Cryopreserved human coronary artery SMCs were purchased from Thermo Scientific/Gibco (C-017-5C). They were cultured using either Human Vascular Smooth Muscle Cell Basal Medium (Life Technologies, M231500) with addition of growth supplement (SMGS, Life Technologies, S00725) and PEST (50U/50 μg/ml, Biochrom, A2212) or Smooth Muscle Cell Growth Medium (Sigma-Aldrich, #311–500) with addition of PEST in a standard cell culture incubator (37 °C, 95% air, and 5% CO₂). Smooth muscle cells from the human bladder were obtained in a prior study [40 (link)] and cryopreserved. After thawing, cells were cultivated in DMEM/Ham’s F-12 medium (Biochrom, FG4815) containing 10% fetal bovine serum (Biochrom, S0115) and PEST. All cells were used in passages 3–8. Adenoviruses were purchased from Vector Biolabs: Ad-h-MRTFA/eGFP (ADV-215499), Ad-h-MRTFB (ADV-215500), Ad-h-MYOCD (ADV-216227), Ad-CMV-Null (#1300), Ad-h-shSRF (shADV-224323), and Ad-GFP-U6-shRNA (#1122).
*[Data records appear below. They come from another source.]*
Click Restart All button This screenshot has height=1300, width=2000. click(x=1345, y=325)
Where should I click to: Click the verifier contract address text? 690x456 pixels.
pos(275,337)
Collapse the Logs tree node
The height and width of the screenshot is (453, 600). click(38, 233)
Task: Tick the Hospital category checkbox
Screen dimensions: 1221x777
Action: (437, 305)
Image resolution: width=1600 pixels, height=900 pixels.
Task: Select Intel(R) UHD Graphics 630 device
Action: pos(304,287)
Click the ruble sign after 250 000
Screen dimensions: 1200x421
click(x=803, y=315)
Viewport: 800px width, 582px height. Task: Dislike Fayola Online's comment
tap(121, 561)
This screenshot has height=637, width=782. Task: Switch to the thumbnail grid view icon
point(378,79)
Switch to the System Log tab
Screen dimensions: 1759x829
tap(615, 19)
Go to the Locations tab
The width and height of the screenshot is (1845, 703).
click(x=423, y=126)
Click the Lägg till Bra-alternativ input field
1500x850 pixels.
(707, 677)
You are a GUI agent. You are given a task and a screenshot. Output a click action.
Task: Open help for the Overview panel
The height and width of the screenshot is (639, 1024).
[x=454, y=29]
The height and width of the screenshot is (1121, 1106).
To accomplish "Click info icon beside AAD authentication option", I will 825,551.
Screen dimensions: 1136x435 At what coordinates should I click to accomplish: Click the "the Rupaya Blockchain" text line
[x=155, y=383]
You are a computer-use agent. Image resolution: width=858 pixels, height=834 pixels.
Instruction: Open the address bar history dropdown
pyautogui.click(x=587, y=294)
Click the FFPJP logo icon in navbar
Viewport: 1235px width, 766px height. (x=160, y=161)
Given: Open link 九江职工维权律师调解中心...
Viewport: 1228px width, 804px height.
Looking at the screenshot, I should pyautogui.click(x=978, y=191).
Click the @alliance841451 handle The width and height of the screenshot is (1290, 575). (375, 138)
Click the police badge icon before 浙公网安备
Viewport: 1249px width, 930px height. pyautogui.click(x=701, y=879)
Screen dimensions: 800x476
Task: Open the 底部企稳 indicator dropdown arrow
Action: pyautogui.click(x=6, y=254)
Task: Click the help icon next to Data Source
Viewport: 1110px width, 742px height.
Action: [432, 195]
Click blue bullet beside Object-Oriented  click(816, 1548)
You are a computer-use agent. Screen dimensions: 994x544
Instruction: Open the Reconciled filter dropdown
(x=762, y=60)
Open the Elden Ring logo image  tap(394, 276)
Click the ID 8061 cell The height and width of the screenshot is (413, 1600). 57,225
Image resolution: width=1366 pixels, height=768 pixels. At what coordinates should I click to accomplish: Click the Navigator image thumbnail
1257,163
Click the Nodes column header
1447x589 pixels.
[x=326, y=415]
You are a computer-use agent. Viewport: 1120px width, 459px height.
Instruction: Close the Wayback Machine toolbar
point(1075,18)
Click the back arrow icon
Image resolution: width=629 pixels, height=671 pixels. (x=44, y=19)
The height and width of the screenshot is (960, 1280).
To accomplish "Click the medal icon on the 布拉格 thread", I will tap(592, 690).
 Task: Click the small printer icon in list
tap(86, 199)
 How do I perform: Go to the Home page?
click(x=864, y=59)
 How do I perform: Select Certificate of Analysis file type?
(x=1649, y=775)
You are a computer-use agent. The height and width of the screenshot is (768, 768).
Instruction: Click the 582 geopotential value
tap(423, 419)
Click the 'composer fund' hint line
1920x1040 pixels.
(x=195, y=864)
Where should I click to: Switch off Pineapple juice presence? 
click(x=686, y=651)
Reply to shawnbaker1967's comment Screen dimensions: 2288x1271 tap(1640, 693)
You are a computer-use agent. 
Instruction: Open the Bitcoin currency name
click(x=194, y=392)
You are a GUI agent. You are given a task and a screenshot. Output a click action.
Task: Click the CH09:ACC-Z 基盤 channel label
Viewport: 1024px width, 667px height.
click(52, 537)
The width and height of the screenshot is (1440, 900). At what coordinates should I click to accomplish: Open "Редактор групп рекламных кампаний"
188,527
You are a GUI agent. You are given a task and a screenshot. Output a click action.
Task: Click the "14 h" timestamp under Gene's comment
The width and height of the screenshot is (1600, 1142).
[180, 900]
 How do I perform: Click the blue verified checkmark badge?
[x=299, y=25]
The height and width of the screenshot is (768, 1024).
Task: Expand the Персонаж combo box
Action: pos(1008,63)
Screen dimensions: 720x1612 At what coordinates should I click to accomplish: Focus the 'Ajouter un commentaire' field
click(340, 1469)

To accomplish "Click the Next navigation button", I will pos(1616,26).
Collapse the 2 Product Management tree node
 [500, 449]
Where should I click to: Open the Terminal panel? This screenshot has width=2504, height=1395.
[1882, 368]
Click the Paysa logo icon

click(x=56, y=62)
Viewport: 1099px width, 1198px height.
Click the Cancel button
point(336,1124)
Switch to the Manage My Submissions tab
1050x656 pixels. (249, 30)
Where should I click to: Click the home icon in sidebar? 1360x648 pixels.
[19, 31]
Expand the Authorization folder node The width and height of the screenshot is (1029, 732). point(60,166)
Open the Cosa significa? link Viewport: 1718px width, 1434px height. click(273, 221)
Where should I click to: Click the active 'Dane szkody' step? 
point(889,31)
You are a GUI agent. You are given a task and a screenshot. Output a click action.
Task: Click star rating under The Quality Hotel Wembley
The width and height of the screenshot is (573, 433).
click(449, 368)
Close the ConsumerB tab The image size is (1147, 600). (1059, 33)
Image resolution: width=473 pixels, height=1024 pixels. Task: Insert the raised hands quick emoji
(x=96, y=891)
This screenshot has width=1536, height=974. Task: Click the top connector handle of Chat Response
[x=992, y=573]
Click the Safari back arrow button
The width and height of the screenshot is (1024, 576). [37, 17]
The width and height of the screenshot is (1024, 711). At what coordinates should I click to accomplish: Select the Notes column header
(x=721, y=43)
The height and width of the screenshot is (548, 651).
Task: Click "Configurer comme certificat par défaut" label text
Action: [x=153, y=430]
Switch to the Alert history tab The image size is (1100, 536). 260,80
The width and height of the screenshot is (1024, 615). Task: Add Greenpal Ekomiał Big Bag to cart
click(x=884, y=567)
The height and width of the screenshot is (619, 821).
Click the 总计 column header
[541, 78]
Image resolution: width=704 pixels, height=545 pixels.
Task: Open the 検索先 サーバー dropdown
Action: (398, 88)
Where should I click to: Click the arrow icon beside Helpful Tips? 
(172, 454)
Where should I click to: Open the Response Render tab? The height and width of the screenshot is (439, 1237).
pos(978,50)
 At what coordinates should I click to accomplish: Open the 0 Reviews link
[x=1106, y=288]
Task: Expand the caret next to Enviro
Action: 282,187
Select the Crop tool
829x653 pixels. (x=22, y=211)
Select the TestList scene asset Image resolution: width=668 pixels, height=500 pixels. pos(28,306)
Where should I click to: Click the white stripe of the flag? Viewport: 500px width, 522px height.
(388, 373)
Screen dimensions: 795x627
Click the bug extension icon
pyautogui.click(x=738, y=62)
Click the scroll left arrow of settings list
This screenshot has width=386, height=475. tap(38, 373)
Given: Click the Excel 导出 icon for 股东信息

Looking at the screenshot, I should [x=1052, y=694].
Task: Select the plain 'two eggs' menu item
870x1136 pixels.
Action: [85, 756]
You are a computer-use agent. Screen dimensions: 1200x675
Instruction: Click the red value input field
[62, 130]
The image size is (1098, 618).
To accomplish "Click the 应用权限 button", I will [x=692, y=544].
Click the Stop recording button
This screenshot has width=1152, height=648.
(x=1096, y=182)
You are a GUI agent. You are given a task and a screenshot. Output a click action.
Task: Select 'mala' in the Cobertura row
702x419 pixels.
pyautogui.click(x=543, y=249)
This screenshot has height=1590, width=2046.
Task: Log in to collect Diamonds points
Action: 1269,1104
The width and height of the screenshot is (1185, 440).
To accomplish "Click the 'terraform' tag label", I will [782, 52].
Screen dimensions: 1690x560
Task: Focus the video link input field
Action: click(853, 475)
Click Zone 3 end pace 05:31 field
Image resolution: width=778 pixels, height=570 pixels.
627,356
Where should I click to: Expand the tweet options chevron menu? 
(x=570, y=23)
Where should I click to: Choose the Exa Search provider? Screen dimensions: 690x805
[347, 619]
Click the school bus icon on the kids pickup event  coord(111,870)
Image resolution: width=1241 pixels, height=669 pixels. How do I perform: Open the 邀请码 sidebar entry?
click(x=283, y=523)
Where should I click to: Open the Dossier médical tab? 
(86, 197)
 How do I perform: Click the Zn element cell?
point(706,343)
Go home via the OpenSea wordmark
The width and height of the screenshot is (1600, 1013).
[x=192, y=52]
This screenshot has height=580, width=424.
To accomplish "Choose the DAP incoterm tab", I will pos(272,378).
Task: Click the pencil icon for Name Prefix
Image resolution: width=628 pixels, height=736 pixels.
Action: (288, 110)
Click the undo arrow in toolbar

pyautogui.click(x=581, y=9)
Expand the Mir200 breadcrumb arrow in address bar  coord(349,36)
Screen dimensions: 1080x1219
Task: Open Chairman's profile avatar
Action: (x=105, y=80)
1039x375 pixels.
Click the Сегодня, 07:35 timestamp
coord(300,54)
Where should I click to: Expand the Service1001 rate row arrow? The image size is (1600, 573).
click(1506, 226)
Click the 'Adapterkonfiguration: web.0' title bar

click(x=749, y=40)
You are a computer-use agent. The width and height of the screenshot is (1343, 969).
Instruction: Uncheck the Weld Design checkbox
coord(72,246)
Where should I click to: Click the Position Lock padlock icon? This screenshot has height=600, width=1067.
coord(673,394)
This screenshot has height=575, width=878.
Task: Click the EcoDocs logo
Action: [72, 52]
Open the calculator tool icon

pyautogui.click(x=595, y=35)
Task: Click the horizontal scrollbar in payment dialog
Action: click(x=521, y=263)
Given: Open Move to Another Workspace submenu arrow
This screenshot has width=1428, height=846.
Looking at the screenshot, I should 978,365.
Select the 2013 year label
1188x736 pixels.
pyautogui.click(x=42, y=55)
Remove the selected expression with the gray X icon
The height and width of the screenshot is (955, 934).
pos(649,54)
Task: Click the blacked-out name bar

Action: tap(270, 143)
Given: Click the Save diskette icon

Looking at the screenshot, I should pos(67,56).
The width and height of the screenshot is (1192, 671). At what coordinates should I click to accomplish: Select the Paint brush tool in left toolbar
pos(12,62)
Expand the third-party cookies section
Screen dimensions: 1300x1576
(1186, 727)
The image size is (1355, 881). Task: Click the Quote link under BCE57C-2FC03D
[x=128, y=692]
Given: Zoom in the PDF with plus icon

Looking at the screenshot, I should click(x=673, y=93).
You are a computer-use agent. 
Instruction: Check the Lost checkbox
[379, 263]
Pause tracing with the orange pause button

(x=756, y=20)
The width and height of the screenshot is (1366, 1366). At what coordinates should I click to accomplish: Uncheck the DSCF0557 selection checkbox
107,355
Transductions were done at the indicated concentrations (multiplicities of infection, MOI). As negative controls for overexpression and knockdown we used Ad-CMV-Null and Ad-GFP-U6-shRNA, respectively. Transduced cells were harvested at 96 h, at144h, or at 192 h as indicated. The viral vector used for MYOCD encodes a transcript without exon 2a, expressed primarily in heart, but to some extent (≈ 25%), in SMCs.